• Directives:
A. Quote the passage of the Haskell string parsing thread that begins with the words containing "I finally decided" and ends with "(split c rest)".
B. In the Haskell string parsing thread, what does attoparsec give up to gain extra speed?

• Extract to read:

* * * * * * * * *

String parsing in Haskell

18,970

Solution 1

Since Strings are simply lists of Chars in Haskell, Data.List would be a good place to start looking (in the interest of learning Haskell).

For more complex cases (where commas may be nested inside quotes and should be ignored, for example), parsec (as Daniel mentioned) would be a better solution.

Also, if you're looking to parse CSVs you may try Text.CSV, though I've not tried it, so I can't say how helpful it'll be.

Solution 2

I finally decided to roll my own parsing functions since this is such a simple situation. I have learned a lot about Haskell since I first posted this question and want to document my solution here:

split :: Char -> String -> [String]
split _ "" = []
split c s = firstWord : (split c rest)
    where firstWord = takeWhile (/=c) s
          rest = drop (length firstWord + 1) s

removeChar :: Char -> String -> String
removeChar _ [] = []
removeChar ch (c:cs)
    | c == ch   = removeChar ch cs
    | otherwise = c:(removeChar ch cs)

main = do
    handle <- openFile "input/names.txt" ReadMode
    contents <- hGetContents handle
    let names = sort (map (removeChar '"') (split ',' contents))
    print names
    hClose handle

Solution 3

The most powerful solution is a parser combinator. Haskell has several of these, but the foremost that come to my mind are:

  • parsec: a very good general-purpose parsing library
  • attoparsec: a faster version of parsec, which sacrifices the quality of error messages and some other features for extra speed
  • uu-parsinglib: a very powerful parsing library

The big advantage of parser combinators is that it is very easy to define parsers using do notation (or Applicative style, if you prefer).

If you just want some quick and simple string manipulation capabilities, then consult the text library (for high-performance byte-encoded strings), or Data.List (for ordinary list-encoded strings), which provide the necessary functions to manipulate strings.

Solution 4

Here's a particularly cheeky way to proceed:

parseCommaSepQuotedWords :: String -> [String]
parseCommaSepQuotedWords s = read ("[" ++ s ++ "]")

This might work but it's very fragile and rather silly. Essentially you are using the fact that the Haskell way of writing lists of strings almost coincides with your way, and hence the built-in Read instance is almost the thing you want. You could use reads for better error-reporting but in reality you probably want to do something else entirely.

In general, parsec is really worth taking a look at - it's a joy to use, and one of the things that originally really got me excited about Haskell. But if you want a homegrown solution, I often write simple things using case statements on the result of span and break. Suppose you are looking for the next semicolon in the input. Then break (== ';') inp will return (before, after), where:

  • before is the content of inp up to (and not including) the first semicolon (or all of it if there is none)

* * * * * * * * *

• Provided records:
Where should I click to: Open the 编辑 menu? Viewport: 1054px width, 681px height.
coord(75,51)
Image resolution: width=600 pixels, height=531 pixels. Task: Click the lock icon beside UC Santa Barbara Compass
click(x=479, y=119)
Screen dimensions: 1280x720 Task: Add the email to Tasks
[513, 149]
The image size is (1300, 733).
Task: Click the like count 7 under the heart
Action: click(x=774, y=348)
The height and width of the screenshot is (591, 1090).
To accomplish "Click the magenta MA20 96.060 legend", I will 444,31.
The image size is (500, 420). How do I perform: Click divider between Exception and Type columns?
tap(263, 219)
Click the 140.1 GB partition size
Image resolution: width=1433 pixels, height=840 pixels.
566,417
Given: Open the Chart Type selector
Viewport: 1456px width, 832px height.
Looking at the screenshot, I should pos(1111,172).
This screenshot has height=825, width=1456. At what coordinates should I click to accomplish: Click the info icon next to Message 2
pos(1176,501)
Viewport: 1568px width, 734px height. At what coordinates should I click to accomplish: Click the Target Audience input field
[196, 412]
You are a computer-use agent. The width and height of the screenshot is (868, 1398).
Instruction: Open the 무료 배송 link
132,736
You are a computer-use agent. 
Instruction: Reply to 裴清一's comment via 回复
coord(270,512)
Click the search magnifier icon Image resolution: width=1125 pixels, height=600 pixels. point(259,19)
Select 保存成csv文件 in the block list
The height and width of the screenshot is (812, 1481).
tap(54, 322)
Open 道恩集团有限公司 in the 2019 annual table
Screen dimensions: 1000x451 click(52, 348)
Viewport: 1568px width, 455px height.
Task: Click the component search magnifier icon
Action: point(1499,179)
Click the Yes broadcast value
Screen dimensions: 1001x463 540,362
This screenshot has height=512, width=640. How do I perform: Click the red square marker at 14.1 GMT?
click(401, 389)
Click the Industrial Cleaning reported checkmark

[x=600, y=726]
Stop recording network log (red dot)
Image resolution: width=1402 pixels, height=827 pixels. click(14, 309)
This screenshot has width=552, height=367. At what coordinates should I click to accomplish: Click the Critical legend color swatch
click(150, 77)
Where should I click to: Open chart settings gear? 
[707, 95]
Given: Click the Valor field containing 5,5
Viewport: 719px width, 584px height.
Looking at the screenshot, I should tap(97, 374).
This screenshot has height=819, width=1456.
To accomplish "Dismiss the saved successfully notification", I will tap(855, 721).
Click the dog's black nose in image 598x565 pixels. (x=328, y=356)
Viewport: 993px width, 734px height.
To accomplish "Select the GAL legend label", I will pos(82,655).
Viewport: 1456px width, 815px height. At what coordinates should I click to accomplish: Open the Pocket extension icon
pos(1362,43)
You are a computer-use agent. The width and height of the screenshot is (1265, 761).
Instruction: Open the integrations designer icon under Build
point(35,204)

* * * * * * * * *

• The responses:
A.
I finally decided to roll my own parsing functions since this is such a simple situation. I have learned a lot about Haskell since I first posted this question and want to document my solution here:

split :: Char -> String -> [String]
split _ "" = []
split c s = firstWord : (split c rest)

B. Attoparsec sacrifices the quality of error messages and some other features.